Imagínese preguntando lo siguiente a un miembro promedio de su congregación, “¿A quién le corresponde hacer las siguientes cosas?”
¿Quién se supone que debe compartir el evangelio con los no salvos? ¿Vivir una vida santa? ¿Orar? ¿Amonestar, motivar y ayudar a otros creyentes? ¿Visitar a los enfermos? ¿Imponer manos y sanar a los enfermos? ¿Ejercer sus dones a favor de la iglesia? ¿Negarse a sí mismo por amor al Reino de Dios? ¿Hacer y bautizar a los discípulos, enseñándoles a obedecer todos los mandamientos de Cristo?
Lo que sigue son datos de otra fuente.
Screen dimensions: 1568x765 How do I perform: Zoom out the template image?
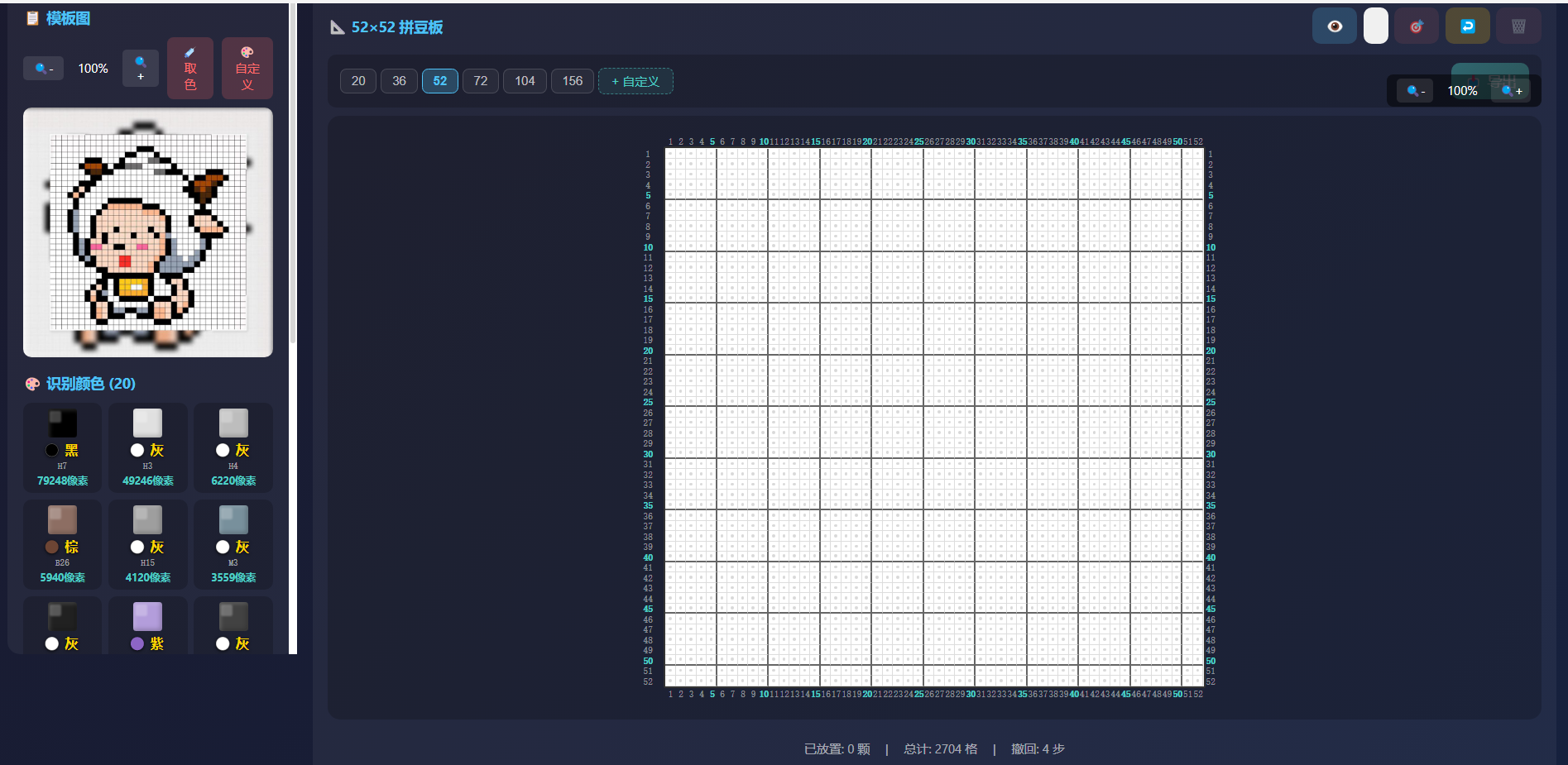(44, 69)
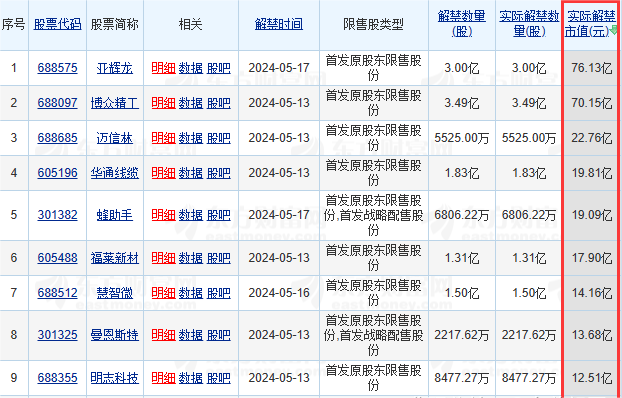The height and width of the screenshot is (398, 622).
Task: Open 明细 for 福莱新材 row
Action: click(163, 258)
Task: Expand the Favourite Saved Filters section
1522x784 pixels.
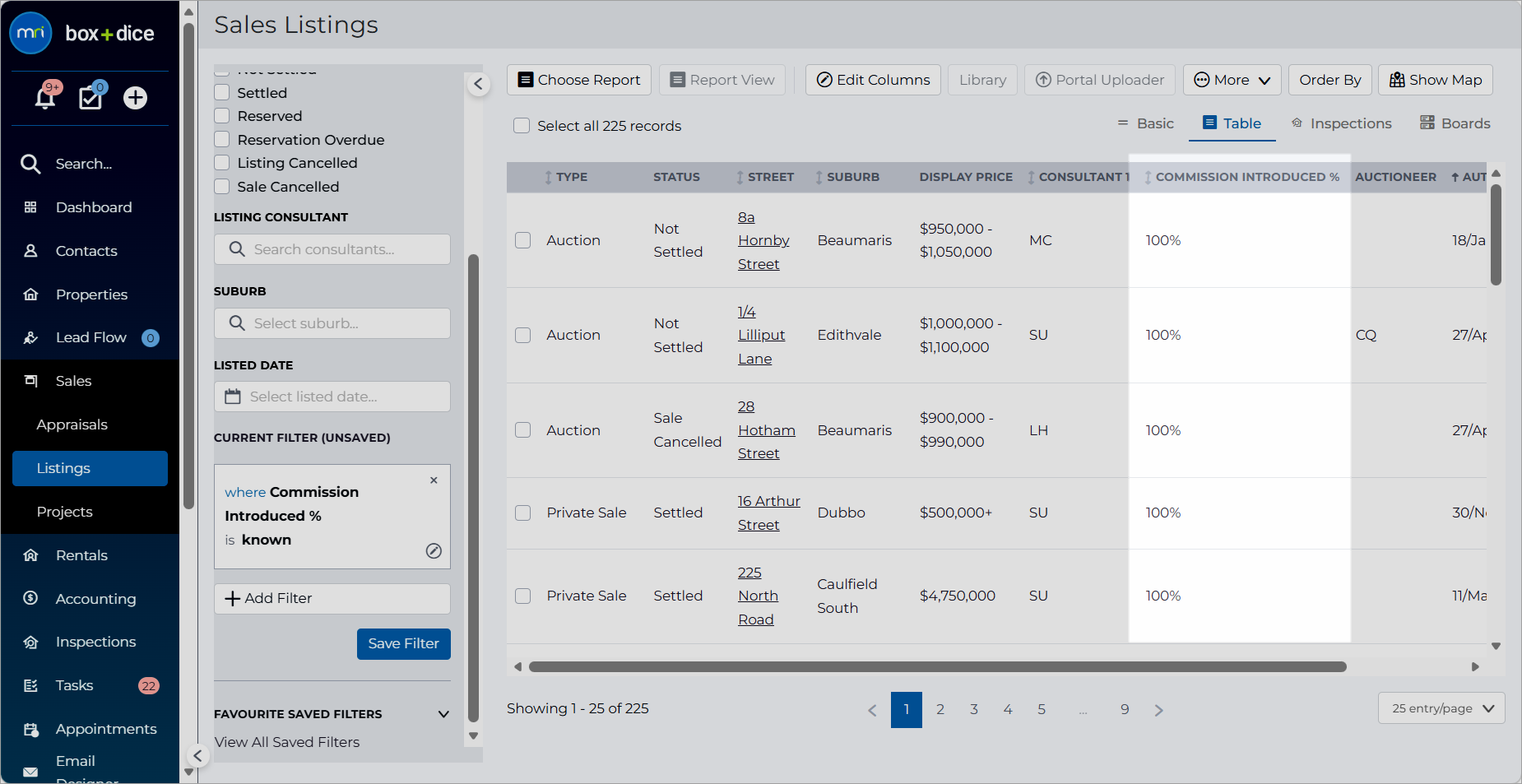Action: tap(443, 714)
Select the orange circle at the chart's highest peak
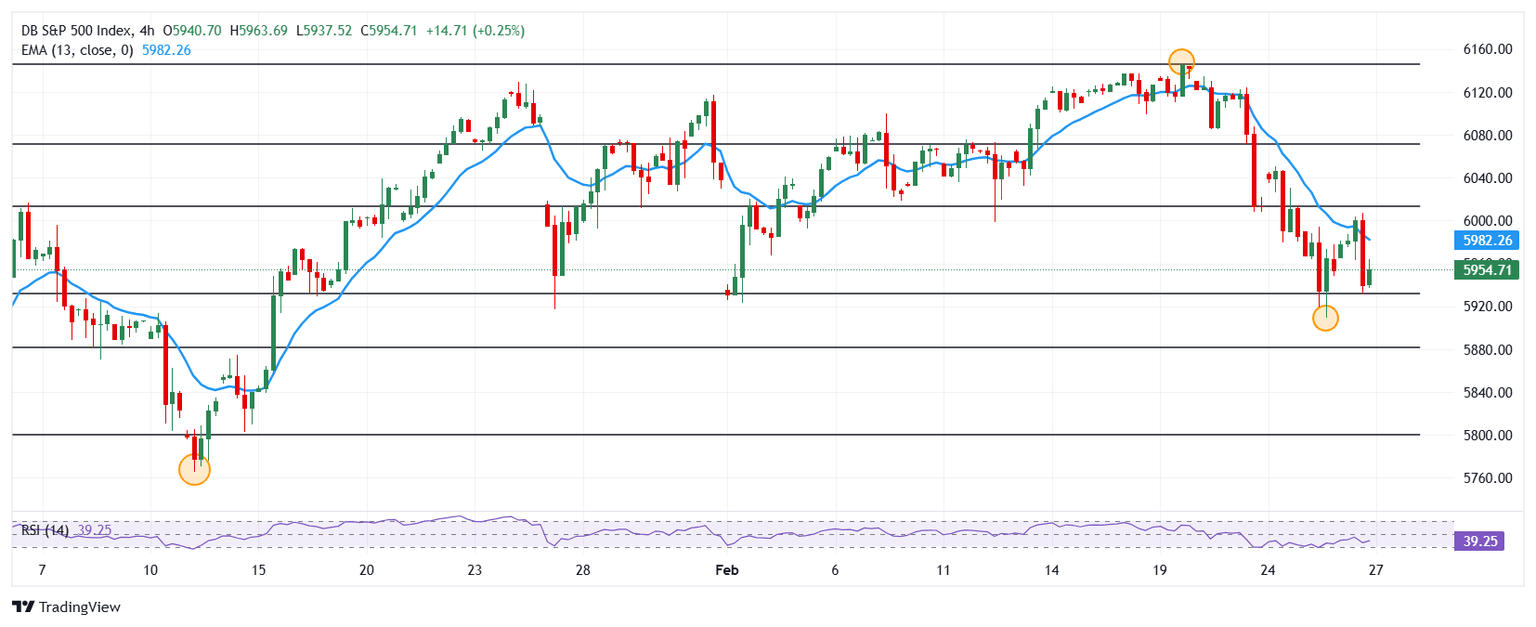This screenshot has height=627, width=1536. (1182, 61)
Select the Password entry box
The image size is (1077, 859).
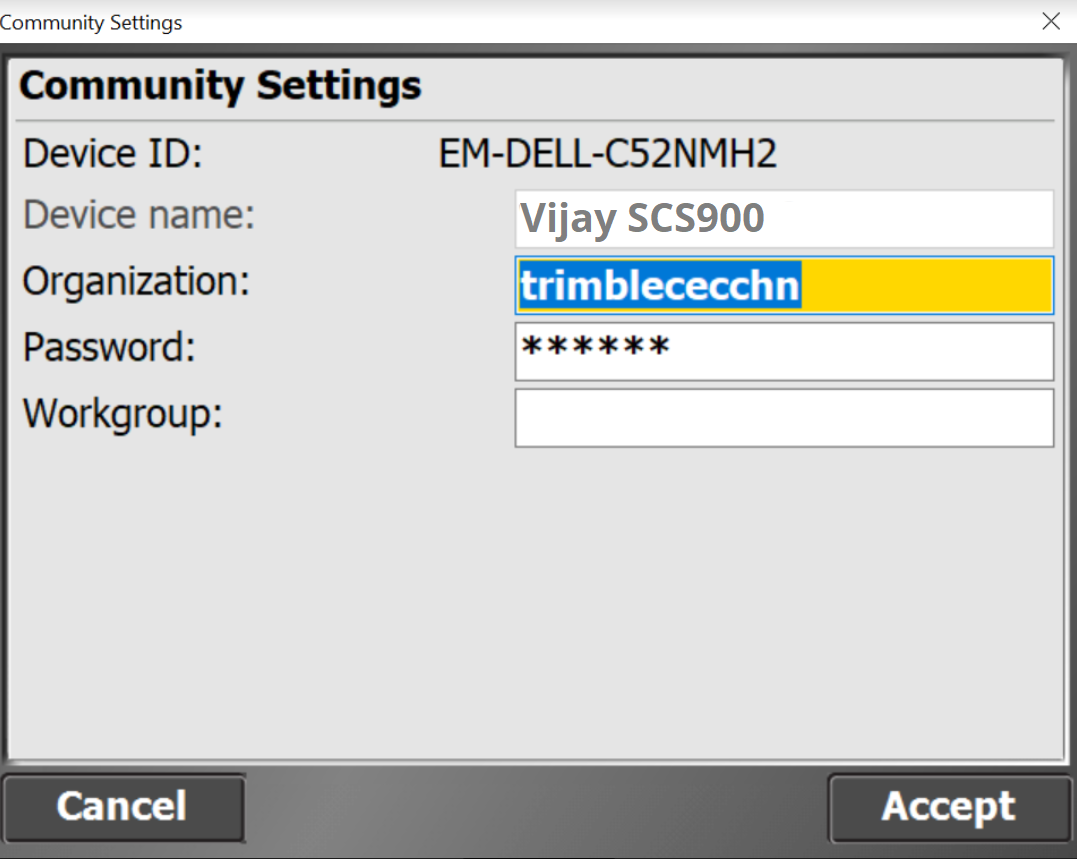[x=784, y=351]
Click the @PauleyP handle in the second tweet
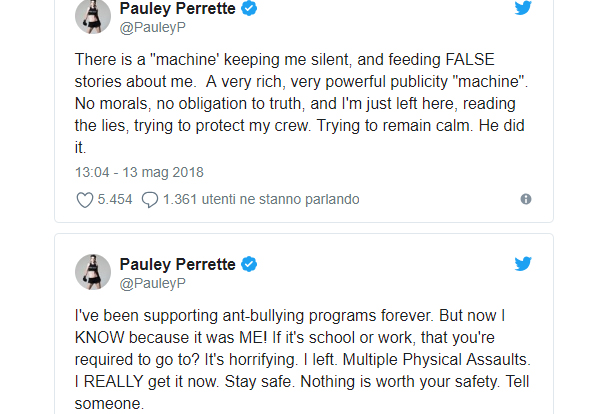 pyautogui.click(x=148, y=284)
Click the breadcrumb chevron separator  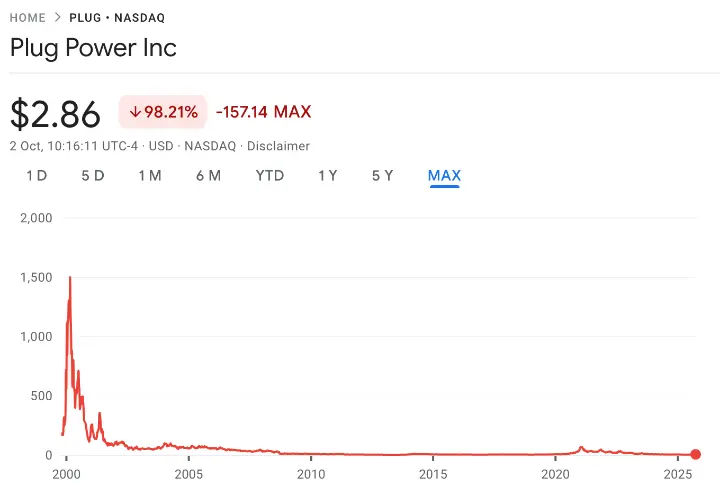pos(58,18)
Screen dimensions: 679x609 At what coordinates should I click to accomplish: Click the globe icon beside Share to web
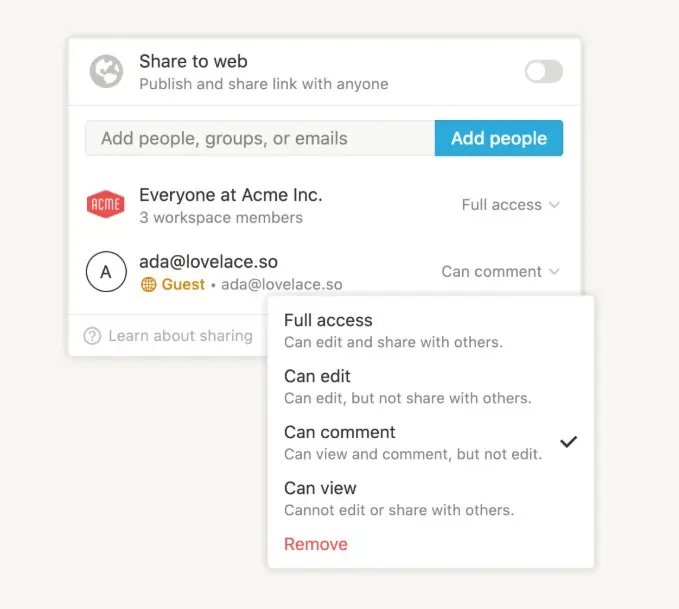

Muchos de los miembros de las iglesias, sin pensarlo, dirían, “todo eso es responsabilidad del pastor”, pero, ¿lo es?
De acuerdo con la Escritura, todo creyente debe compartir el evangelio con los no salvos:
“santificad a Dios el Señor en vuestros corazones, y estad siempre preparados para presentar defensa con mansedumbre y reverencia ante todo el que os demande razón de la esperanza que hay en vosotros” (1 Pedro 3:15).
Todo creyente se supone que debe vivir una vida santa:
“así como aquel que os llamó es santo, sed también vosotros santos en toda vuestra manera de vivir, porque escrito está: “sed santos, porque yo soy santo” (1 Pedro 1:15-16).
Todo creyente debe orar:
“Estad siempre gozosos. Orad sin cesar” (1 Tesalonicenses 5:16-17).
Todo creyente debe amonestar, motivar y ayudar a otros creyentes:
“También os rogamos, hermanos, que amonestéis a los ociosos, que alentéis a los de poco ánimo, que sostengáis a los débiles, que seáis pacientes para con todos” (1 Tesalonicenses 5:14, énfasis agregado).
Todo creyente debe visitar al enfermo:
“estuve desnudo y me vestisteis; enfermo y me visitasteis; en la cárcel y fuisteis a verme” (Mateo 25:36).